Distinguishing between types requires looking at the pattern of enlargement and the clinical picture. If only certain ventricles are enlarged while others are normal-sized, that points toward a blockage (non-communicating type). If all ventricles are uniformly enlarged, communicating hydrocephalus or NPH is more likely. For suspected NPH, a large-volume spinal tap that temporarily removes fluid can serve as a diagnostic test: if walking and thinking improve noticeably in the hours or days afterward, it’s a strong sign that a permanent shunt would help.
Treatment and What to Expect
For communicating and non-communicating hydrocephalus, the most common treatment is a shunt, a thin tube placed surgically that diverts excess CSF from the brain to another part of the body (usually the abdominal cavity) where it can be absorbed naturally. Shunts are effective but not problem-free. Infection rates range from about 5% to 13% after placement, and shunt malfunction over time is common enough that many people require at least one revision surgery during their lifetime. Infections account for roughly 21% of all shunt revision procedures.

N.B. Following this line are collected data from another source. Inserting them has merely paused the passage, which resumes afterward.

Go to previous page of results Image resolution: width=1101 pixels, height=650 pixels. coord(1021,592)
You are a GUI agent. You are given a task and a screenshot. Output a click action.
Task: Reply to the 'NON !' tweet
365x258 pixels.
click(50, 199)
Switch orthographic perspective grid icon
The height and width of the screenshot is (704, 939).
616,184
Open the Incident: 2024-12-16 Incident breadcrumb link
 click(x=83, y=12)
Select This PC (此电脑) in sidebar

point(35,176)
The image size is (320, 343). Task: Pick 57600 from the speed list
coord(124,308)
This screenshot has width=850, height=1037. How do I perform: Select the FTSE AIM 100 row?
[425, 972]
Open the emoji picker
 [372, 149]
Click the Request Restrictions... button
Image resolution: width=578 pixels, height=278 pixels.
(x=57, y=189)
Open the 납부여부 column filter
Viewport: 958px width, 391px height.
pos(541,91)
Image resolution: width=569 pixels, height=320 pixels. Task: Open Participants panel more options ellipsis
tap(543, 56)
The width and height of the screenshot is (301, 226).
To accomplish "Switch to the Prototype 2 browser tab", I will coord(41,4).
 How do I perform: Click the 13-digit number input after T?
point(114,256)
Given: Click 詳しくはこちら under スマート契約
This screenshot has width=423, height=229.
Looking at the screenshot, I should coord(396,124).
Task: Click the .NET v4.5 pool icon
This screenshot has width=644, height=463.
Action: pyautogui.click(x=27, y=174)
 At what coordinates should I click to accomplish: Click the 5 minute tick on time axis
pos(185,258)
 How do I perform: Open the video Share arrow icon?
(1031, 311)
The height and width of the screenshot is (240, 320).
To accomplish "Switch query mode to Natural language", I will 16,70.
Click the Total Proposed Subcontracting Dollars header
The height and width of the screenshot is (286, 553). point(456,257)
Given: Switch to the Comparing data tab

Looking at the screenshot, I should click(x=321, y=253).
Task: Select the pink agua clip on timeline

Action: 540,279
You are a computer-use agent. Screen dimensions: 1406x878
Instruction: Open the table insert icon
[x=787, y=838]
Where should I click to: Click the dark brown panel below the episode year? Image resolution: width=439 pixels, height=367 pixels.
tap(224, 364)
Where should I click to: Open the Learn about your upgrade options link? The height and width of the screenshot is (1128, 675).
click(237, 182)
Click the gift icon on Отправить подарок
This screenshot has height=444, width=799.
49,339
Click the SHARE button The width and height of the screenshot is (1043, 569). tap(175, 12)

For non-communicating hydrocephalus specifically, an alternative procedure creates a small opening in the floor of the third ventricle, allowing fluid to bypass the blockage entirely without implanting hardware. This approach avoids the long-term complications of a shunt but isn’t suitable for every patient or every type of obstruction.
NPH treatment follows the same shunt approach, though outcomes depend heavily on timing. People treated earlier in the disease course, particularly those whose primary symptom is gait difficulty rather than advanced cognitive decline, tend to see the most improvement. Hydrocephalus ex-vacuo doesn’t require shunting at all, since the enlarged ventricles aren’t causing the symptoms. Management targets whatever caused the brain tissue loss in the first place.